The first lockdown was largely fun, a novelty even.  We spent quality family time in the sunshine, there were lots of bike rides on quiet roads, long walks, plenty of gardening and of course our daily p.e. sessions with Joe.  Whilst there was the threat of Covid, as we were all hiding away, the risk to us seemed minimal.  There was also that feeling of us all being in it together as we clanged our pots and saucepans every Thursday evening and put rainbows in our windows.  In light of what others had to go through during this time, I also knew we were incredibly lucky as if I’m honest, for us as a family, the first lockdown ended up feeling like a long overdue holiday.

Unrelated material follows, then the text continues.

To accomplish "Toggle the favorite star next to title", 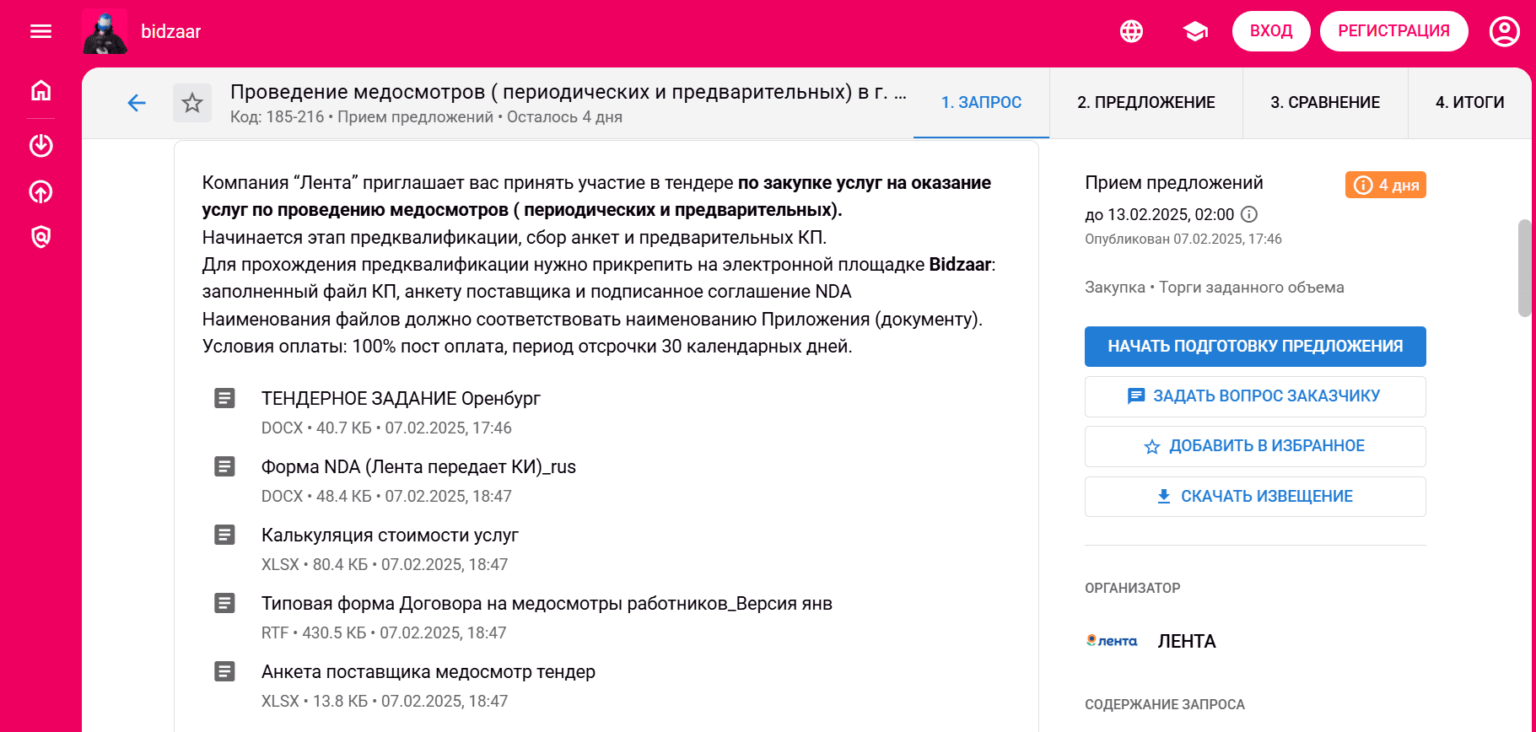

But then things started to open up again.  There was a new normal, but it felt like no normal we’d ever known.  We still couldn’t socialise and interact as we had before and we were now wearing masks which hid any smiles and stilted the small talk.  I still haven’t got over that feeling that we’re about to rob a bank whenever we put them on. Despite shops and restaurants opening up we just stayed away from it all, opting for deliveries and takeaways instead as we were too frightened to pass anything on to my dad. 

For the first time in my life I really didn’t feel in control. 

Then the second lock down hit and I didn’t like it one bit. People seemed generally grumpier this time around. The weather was miserable and Christmas was pretty much cancelled. We did have my family round for Christmas which I will always be grateful for as a couple of weeks after Christmas my father passed away.  Something none of us were prepared for, not that you can ever prepare for the loss of a loved one.

Positive psychology was something I had studied in order to better help my clients.  But it wasn’t something I had ever had to consciously apply to myself.  But I was now in a position where I was not ok.  I’m not saying I ever really had mental health issues but I did feel overwhelmed with grief. I also felt trapped because of the lockdown and friends couldn’t visit in the usual way to pay their respects. But I also felt like I shouldn’t be feeling the way I was.  Other people had it far worse than me still and I felt that I should be coping better.

So I started to consciously apply the learnings from positive psychology.  I downloaded the Headspace App and I started to meditate.  I factored in exercise into my week both with the couch to 5k and with regular Joe Wicks HIT workouts.  I ensured that I got out for a walk in nature every single day without fail and I started a gratitude journal.               

What I found during this process is that I could work on my happiness levels.  As the research had suggested, all this stuff makes a huge difference to mental health.  Doing a HIT workout when I least felt like doing it, was exactly the time for me to do it.  Similarly when I felt like I didn’t have the time to meditate, that was when I needed it and benefited from it the most.  

Almost a year on I am still coping with the grief of losing my dad as he has left such a hole in our lives. But at least I have learnt first hand the importance of not taking your mental health for granted and I have strategies in place to help me feel ok.  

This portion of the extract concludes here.